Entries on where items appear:

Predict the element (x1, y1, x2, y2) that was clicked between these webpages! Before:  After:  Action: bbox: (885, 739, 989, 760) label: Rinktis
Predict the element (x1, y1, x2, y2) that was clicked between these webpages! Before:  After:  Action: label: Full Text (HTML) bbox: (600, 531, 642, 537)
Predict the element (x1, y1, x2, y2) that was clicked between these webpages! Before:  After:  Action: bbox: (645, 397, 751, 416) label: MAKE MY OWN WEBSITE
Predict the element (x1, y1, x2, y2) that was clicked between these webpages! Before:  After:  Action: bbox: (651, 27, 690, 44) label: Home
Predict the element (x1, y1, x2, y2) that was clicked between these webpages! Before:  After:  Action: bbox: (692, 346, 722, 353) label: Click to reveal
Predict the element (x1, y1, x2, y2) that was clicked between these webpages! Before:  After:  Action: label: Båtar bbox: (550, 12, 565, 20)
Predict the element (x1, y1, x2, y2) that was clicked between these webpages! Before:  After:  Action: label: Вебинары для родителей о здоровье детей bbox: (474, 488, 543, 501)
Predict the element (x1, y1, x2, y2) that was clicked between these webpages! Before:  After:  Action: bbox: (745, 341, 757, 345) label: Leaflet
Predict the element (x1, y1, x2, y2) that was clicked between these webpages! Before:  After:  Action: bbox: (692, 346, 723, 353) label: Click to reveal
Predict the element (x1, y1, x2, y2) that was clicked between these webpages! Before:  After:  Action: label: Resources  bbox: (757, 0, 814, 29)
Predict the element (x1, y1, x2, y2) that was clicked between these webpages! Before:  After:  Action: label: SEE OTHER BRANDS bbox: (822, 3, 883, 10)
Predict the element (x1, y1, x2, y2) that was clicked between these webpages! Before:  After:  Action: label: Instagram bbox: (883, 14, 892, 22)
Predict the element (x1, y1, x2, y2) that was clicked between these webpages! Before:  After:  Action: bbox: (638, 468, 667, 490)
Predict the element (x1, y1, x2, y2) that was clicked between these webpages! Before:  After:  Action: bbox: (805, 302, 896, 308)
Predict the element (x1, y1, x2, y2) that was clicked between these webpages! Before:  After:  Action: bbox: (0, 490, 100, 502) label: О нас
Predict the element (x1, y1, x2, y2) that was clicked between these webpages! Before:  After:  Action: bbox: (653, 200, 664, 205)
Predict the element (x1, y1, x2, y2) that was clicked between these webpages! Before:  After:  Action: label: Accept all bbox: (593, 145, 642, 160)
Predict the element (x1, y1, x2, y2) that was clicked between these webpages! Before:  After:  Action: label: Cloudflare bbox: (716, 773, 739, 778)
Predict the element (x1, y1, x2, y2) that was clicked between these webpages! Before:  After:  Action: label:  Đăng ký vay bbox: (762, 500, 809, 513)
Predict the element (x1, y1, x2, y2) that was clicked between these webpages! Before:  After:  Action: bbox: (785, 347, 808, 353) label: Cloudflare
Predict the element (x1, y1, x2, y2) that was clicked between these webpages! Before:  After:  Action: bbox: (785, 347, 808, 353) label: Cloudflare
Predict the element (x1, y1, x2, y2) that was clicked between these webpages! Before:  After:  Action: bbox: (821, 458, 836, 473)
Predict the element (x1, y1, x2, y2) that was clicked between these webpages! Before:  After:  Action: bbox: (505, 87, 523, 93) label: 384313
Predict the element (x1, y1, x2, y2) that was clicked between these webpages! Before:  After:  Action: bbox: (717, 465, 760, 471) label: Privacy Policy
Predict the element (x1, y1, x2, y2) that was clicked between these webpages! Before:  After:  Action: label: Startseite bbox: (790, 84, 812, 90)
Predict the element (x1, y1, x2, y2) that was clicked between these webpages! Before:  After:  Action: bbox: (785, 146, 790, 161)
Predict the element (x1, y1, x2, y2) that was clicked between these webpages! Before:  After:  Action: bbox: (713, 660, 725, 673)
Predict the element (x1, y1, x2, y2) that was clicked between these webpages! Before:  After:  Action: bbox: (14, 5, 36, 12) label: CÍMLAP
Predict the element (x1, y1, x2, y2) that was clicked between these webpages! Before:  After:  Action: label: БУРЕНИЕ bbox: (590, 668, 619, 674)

- WHAT TO PRODUCE
Please copy every line of the listing above word for word.

- RESPONSE TO THIS EXERCISE
Predict the element (x1, y1, x2, y2) that was clicked between these webpages! Before:  After:  Action: bbox: (885, 739, 989, 760) label: Rinktis
Predict the element (x1, y1, x2, y2) that was clicked between these webpages! Before:  After:  Action: label: Full Text (HTML) bbox: (600, 531, 642, 537)
Predict the element (x1, y1, x2, y2) that was clicked between these webpages! Before:  After:  Action: bbox: (645, 397, 751, 416) label: MAKE MY OWN WEBSITE
Predict the element (x1, y1, x2, y2) that was clicked between these webpages! Before:  After:  Action: bbox: (651, 27, 690, 44) label: Home
Predict the element (x1, y1, x2, y2) that was clicked between these webpages! Before:  After:  Action: bbox: (692, 346, 722, 353) label: Click to reveal
Predict the element (x1, y1, x2, y2) that was clicked between these webpages! Before:  After:  Action: label: Båtar bbox: (550, 12, 565, 20)
Predict the element (x1, y1, x2, y2) that was clicked between these webpages! Before:  After:  Action: label: Вебинары для родителей о здоровье детей bbox: (474, 488, 543, 501)
Predict the element (x1, y1, x2, y2) that was clicked between these webpages! Before:  After:  Action: bbox: (745, 341, 757, 345) label: Leaflet
Predict the element (x1, y1, x2, y2) that was clicked between these webpages! Before:  After:  Action: bbox: (692, 346, 723, 353) label: Click to reveal
Predict the element (x1, y1, x2, y2) that was clicked between these webpages! Before:  After:  Action: label: Resources  bbox: (757, 0, 814, 29)
Predict the element (x1, y1, x2, y2) that was clicked between these webpages! Before:  After:  Action: label: SEE OTHER BRANDS bbox: (822, 3, 883, 10)
Predict the element (x1, y1, x2, y2) that was clicked between these webpages! Before:  After:  Action: label: Instagram bbox: (883, 14, 892, 22)
Predict the element (x1, y1, x2, y2) that was clicked between these webpages! Before:  After:  Action: bbox: (638, 468, 667, 490)
Predict the element (x1, y1, x2, y2) that was clicked between these webpages! Before:  After:  Action: bbox: (805, 302, 896, 308)
Predict the element (x1, y1, x2, y2) that was clicked between these webpages! Before:  After:  Action: bbox: (0, 490, 100, 502) label: О нас
Predict the element (x1, y1, x2, y2) that was clicked between these webpages! Before:  After:  Action: bbox: (653, 200, 664, 205)
Predict the element (x1, y1, x2, y2) that was clicked between these webpages! Before:  After:  Action: label: Accept all bbox: (593, 145, 642, 160)
Predict the element (x1, y1, x2, y2) that was clicked between these webpages! Before:  After:  Action: label: Cloudflare bbox: (716, 773, 739, 778)
Predict the element (x1, y1, x2, y2) that was clicked between these webpages! Before:  After:  Action: label:  Đăng ký vay bbox: (762, 500, 809, 513)
Predict the element (x1, y1, x2, y2) that was clicked between these webpages! Before:  After:  Action: bbox: (785, 347, 808, 353) label: Cloudflare
Predict the element (x1, y1, x2, y2) that was clicked between these webpages! Before:  After:  Action: bbox: (785, 347, 808, 353) label: Cloudflare
Predict the element (x1, y1, x2, y2) that was clicked between these webpages! Before:  After:  Action: bbox: (821, 458, 836, 473)
Predict the element (x1, y1, x2, y2) that was clicked between these webpages! Before:  After:  Action: bbox: (505, 87, 523, 93) label: 384313
Predict the element (x1, y1, x2, y2) that was clicked between these webpages! Before:  After:  Action: bbox: (717, 465, 760, 471) label: Privacy Policy
Predict the element (x1, y1, x2, y2) that was clicked between these webpages! Before:  After:  Action: label: Startseite bbox: (790, 84, 812, 90)
Predict the element (x1, y1, x2, y2) that was clicked between these webpages! Before:  After:  Action: bbox: (785, 146, 790, 161)
Predict the element (x1, y1, x2, y2) that was clicked between these webpages! Before:  After:  Action: bbox: (713, 660, 725, 673)
Predict the element (x1, y1, x2, y2) that was clicked between these webpages! Before:  After:  Action: bbox: (14, 5, 36, 12) label: CÍMLAP
Predict the element (x1, y1, x2, y2) that was clicked between these webpages! Before:  After:  Action: label: БУРЕНИЕ bbox: (590, 668, 619, 674)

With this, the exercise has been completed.